Sinopsis

El paisaje no es una realidad inerte que podamos preservar, es la imagen de nuestra relación con el territorio. En consecuencia, hacemos paisaje modificando nuestros hábitos socioeconómicos y nuestras expectativas culturales. Al mismo tiempo, nos reconocemos a nosotros mismos en ese escenario socioeconómico. En la actualidad, la estructura económica y la superestructura cultural se solapan: por una parte, el motor de la economía es el ocio y el consumo ‘suntuario’ de experiencias e imagen prêt-à-porter; por otra, el reconocimiento cultural está ligado a la capacidad adquisitiva. El espíritu se mercantiliza y la producción se estetiza. Nunca como en el marco de la sociedad de consumo, la cultura, entendida como la capacidad para determinar los propios gustos y necesidades, había jugado un papel político tan evidente.

Vivimos una situación de crisis (sistémica) que ha puesto en evidencia los límites de los recursos energéticos y financieros para seguir manteniendo la dinámica de producción y consumo. Y, sin embargo, en el marco de una economía que no se entiende a sí misma más que como ‘ciencia del crecimiento’, no concebimos más solución que la huida hacia delante. El progreso, como cualquier dogma decadente, tienden a enrocarse: los economistas son incapaces de pensar el decrecimiento, los políticos son incapaces de pensar a largo plazo, los ciudadanos no quieren ni pensar en perder capacidad adquisitiva… Los medios se han convertido en fines y la inercia empuja el ‘fin de la Historia’ hacia la historia del fin. En este contexto, la crisis del estado del bienestar ya no tiene que ver con la caída en desgracia de los modelos socialdemócratas: hace referencia a la incapacidad del estado para controlar los estragos de los adoradores de la buena vida y a la carencia de un imaginario de la vida buena que nos sirva de indicador para valorar la orientación del progreso. Quizá el arte no pueda volver a proponer modelos (pre)definidos pero, sin duda, puede incidir en la economía de los aprecios y las apreciaciones.

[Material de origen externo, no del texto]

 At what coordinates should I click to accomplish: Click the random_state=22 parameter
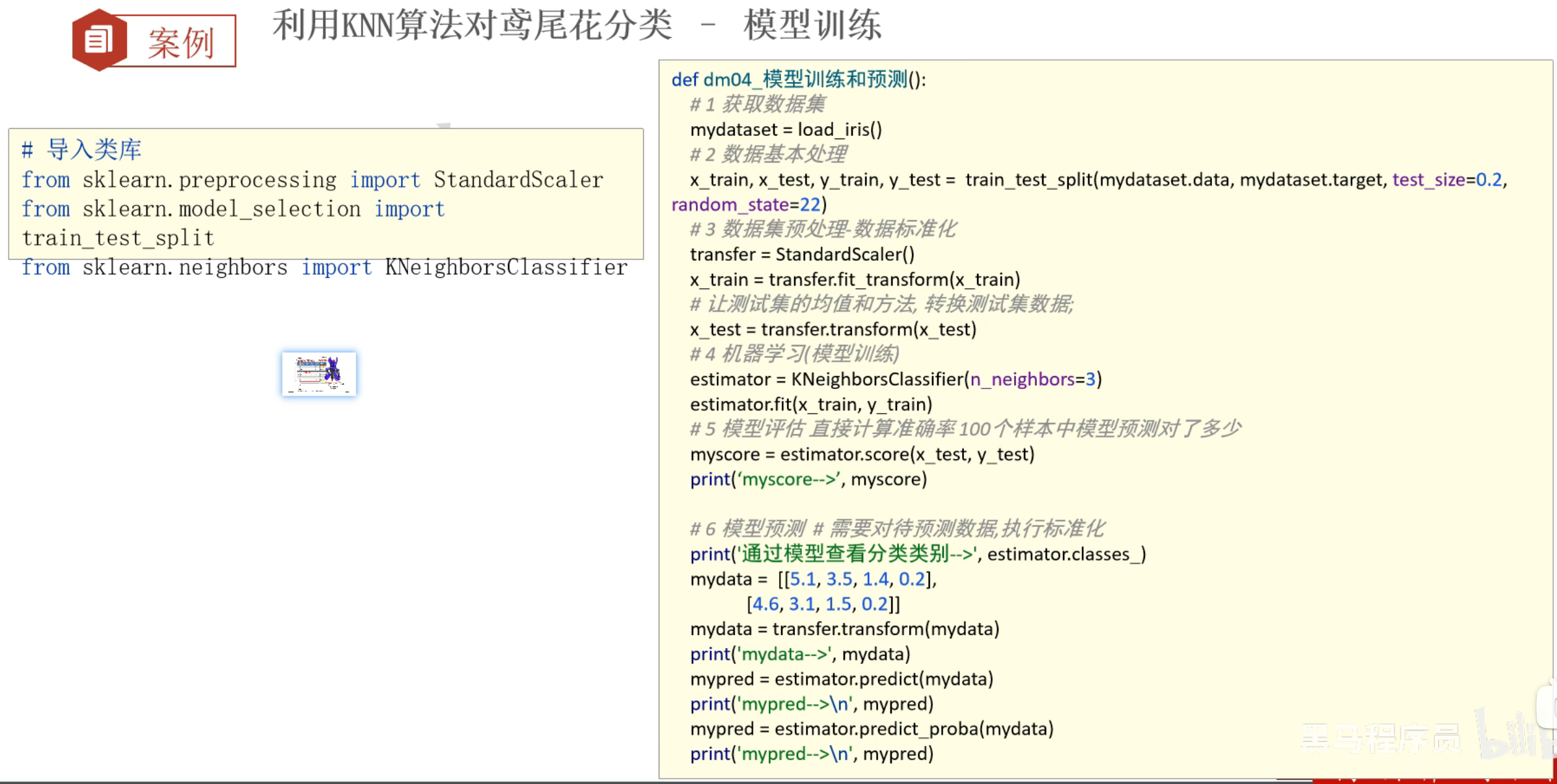[x=746, y=204]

¿Puede el arte coadyuvar a crear un ecosistema cultural en el que determinados hábitos insostenibles tiendan a extinguirse mientras que otros se reproduzcan con facilidad por considerarse propios de una vida realmente buena?, ¿puede el arte imaginar modelos de bienestar que generen necesidades de cumplimiento incompatible con un sistema que parece incompatible con el planeta?

10.2.09

el paisaje de la contradicción (1)

II bienal de Canarias. Arquitectura, arte y paisaje.
La bienal es el formato arquetípico que ha adquirido el arte académico en su vertiente popular y el arte de crítico en su vertiente espectacular. Frente a las Ferias, determinadas por el mercado, las bienales cuentan con curadores que aplican criterios independientes. Sin embargo, su vertiginosa proliferación e institucionalización ha determinado que estos comisarios hayan cambiado los criterios, difíciles de asentar a ritmo bienal, por la agenda, fácil de engordar en las propias bienales. Las bienales exponen obras cuyo principal mérito es haber sido expuestas en bienales, a un ritmo que dificulta la posibilidad de pensar su pertinencia. Dado que las bienales son las ferias de los territorios que no tienen mercado, importan presencia cultural en forma de obras cuya radicalidad formal responde a un canon preestablecido y cuya radicalidad intelectual resulta políticamente correcta y, por lo tanto, previsible. Por eso sirven para maquillar las gestiones políticas con un barniz de compromiso retórico. Como cualquier otro evento de la festivalización de la cultura, pasan por el territorio como los americanos de Bienvenido Mr. Marshall, no sin antes pregonar la importancia de la acción enraizada en lo local. No obstante, favorecen la visibilidad de los artistas locales, y son, por lo tanto, una oportunidad para que la creación en Canarias salga del ostracismo al que parece condenada. La gran duda es hasta qué punto se puede lograr este objetivo sin necesidad de plegarse a la lógica perversa de estas franquicias del arte metropolitano, que condena a las provincias a seguir siendo provincias, es decir, a contar con artistas exiliados que marquen exteriormente el nivel del desierto cultural interior.